According to the results of the report, the percentage of drug-impaired driving has increased from 5.1% to 12.2% since 2016. According to previous commission results, impaired driving overall has been decreasing since 2012, but in 2018, there was a small increase of 0.8%.
“The thing that really concerns me about cannabis isn’t necessarily the crime but it’s the driving part… I don’t think we have solved that and as you can see, when we look at impaired driving, it’s not just generally alcohol, it’s not just generally marijuana, it’s generally drugs and alcohol.”Dale McFee, Chief of Edmonton Police as reported in The Edmonton Journal
Cal Shafer, Edmonton Police strategy analyst, said while presenting the findings of the report to the commission, “That could be cannabis, that could be other drugs, it could be that we had a substantial increase in our members who are trained … and better able to detect and investigate those events.”

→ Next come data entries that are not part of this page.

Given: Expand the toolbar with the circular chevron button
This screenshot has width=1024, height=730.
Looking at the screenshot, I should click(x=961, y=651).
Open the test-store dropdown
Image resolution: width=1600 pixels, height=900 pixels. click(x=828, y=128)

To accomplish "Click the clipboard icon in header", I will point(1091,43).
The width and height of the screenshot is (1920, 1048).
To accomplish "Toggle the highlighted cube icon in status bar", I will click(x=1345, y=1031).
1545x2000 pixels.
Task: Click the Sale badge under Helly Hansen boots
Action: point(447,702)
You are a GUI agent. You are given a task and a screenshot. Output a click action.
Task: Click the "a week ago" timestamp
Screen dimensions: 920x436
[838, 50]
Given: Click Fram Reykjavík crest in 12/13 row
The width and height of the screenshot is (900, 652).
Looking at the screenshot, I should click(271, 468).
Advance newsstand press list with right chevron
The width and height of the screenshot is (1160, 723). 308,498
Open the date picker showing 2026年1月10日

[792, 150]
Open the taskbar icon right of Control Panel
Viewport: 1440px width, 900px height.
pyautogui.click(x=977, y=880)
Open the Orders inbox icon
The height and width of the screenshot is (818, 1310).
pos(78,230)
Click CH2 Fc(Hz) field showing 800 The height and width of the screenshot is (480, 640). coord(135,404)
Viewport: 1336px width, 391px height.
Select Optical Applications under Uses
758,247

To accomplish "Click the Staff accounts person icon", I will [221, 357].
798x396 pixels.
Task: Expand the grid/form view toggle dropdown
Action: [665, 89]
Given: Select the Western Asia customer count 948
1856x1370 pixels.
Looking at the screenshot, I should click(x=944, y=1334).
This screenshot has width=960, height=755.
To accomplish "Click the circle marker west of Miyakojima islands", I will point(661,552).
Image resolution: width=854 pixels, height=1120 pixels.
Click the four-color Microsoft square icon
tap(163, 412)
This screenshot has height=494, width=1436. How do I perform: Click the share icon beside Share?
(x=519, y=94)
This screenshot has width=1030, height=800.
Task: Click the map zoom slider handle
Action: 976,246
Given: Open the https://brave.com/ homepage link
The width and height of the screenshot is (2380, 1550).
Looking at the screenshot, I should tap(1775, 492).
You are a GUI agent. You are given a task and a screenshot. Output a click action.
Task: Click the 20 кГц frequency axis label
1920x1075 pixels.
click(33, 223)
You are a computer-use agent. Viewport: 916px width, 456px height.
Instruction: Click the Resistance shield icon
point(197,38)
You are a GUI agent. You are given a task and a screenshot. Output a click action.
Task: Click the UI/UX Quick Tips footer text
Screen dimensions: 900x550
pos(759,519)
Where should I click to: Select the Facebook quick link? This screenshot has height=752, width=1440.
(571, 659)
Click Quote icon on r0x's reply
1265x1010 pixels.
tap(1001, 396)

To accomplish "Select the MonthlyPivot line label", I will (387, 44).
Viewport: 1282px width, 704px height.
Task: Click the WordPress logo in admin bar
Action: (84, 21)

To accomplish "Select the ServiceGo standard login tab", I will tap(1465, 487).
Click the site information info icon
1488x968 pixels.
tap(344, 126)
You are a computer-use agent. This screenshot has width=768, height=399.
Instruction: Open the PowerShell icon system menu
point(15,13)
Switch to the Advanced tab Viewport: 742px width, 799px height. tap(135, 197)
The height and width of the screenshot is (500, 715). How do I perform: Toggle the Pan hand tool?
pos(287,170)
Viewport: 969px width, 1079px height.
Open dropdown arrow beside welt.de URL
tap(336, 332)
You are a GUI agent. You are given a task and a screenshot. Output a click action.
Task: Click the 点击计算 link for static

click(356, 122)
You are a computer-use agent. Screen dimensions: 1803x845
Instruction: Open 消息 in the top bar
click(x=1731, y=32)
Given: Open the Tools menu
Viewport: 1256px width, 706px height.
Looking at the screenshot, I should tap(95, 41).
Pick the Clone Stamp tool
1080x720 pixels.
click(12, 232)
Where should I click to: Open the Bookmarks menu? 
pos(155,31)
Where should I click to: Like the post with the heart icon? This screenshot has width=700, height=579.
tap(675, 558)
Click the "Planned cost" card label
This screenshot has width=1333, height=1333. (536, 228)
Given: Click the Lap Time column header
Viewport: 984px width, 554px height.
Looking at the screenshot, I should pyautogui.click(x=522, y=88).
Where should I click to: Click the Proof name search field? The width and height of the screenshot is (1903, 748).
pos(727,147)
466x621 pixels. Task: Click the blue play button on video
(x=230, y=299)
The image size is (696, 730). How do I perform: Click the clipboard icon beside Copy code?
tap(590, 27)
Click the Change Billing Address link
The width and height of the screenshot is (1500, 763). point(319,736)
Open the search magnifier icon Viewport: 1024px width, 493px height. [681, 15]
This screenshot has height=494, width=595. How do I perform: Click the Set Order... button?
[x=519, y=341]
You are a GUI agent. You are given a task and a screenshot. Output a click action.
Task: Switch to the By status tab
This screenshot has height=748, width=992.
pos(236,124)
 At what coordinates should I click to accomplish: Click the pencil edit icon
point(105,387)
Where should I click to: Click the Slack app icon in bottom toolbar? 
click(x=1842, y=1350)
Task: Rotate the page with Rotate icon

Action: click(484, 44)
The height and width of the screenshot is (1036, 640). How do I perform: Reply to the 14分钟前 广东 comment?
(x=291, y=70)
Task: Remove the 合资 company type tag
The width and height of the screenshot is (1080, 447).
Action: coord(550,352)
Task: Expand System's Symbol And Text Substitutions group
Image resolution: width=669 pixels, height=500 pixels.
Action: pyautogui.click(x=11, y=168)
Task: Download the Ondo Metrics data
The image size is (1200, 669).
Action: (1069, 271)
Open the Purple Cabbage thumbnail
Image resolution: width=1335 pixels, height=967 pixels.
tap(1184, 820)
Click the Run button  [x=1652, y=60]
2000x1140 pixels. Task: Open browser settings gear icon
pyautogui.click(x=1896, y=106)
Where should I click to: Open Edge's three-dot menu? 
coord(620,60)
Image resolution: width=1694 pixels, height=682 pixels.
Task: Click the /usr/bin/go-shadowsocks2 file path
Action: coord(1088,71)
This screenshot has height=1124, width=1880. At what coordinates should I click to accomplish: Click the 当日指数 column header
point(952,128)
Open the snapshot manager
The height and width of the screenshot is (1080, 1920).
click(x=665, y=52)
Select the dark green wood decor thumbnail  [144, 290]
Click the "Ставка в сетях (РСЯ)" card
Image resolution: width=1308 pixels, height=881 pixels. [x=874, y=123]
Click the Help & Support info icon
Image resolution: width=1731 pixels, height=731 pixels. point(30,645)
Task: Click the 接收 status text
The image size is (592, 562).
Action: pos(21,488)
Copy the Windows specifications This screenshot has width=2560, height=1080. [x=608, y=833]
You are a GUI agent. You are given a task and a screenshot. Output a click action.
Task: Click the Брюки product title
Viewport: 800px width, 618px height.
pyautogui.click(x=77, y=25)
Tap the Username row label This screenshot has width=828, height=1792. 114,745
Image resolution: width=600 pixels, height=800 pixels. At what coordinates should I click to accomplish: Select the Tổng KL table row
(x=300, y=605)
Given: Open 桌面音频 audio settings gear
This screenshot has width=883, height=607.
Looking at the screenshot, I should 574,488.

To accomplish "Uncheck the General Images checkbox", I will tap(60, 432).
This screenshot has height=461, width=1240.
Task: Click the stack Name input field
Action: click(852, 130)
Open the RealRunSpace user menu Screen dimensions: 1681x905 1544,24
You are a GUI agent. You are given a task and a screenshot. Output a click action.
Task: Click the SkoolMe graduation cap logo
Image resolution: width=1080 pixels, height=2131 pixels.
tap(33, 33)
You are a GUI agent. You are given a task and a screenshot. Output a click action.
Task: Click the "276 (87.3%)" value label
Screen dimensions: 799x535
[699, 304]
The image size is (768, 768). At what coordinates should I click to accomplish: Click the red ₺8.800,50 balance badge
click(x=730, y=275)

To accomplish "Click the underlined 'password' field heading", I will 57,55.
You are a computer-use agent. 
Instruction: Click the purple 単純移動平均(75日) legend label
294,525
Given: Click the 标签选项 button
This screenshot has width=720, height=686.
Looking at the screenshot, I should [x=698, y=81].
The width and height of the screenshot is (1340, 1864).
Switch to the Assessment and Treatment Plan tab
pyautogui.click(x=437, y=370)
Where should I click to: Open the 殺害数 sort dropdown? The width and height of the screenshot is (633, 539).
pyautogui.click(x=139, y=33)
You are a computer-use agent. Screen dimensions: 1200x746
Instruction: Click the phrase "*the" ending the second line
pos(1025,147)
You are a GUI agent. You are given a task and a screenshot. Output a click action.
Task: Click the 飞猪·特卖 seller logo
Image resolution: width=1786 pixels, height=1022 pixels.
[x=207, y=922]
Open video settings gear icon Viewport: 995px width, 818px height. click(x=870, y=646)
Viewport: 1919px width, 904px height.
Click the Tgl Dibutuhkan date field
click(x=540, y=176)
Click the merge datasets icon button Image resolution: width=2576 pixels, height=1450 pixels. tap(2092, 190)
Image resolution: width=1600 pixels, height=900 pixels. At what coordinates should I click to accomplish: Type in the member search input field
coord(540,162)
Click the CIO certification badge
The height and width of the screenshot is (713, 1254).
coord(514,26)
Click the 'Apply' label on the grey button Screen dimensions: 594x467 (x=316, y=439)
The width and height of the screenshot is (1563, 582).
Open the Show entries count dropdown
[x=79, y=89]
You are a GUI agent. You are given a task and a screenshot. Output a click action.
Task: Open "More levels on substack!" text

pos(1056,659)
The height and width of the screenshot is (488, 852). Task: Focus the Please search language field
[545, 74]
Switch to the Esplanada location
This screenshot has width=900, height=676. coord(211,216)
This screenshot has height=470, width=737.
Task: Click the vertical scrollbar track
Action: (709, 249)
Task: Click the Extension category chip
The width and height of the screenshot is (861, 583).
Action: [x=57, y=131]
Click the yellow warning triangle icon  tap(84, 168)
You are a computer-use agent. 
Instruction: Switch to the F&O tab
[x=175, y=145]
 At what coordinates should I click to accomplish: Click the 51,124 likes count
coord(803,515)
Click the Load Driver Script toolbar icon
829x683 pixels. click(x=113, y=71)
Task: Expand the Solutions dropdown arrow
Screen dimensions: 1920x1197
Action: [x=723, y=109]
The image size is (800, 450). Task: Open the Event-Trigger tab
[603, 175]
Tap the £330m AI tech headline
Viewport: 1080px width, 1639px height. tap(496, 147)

The report reveals that the impact of cannabis has been minimal on the incidence of impaired driving. However, according to the analysis, the supply chain shortage needs to be taken into consideration when examining these data. Due to the shortage of cannabis, retailers have only been provided with 20% of sale orders.
These results correlate to the numbers compiled by Canadian police in November of 2018, one month after legalization of cannabis. According to the statistics reported by CBC News, police forces across Canada, including Manitoba RCMP, Vancouver police, and Toronto police had carried out several cannabis-impaired driving investigations in the first months of cannabis legalization. The results of these investigations did not find any significant increase in the number of incidents of cannabis-impaired driving. However, there is a record of traffic-related tickets issued because cannabis was not properly stored or passengers were consuming it in the vehicle.
Canadian police have not seen a spike in cannabis-impaired driving one month since legalization, but there needs to be more awareness of laws around storing cannabis in vehicles and passengers smoking it, law enforcement officials say.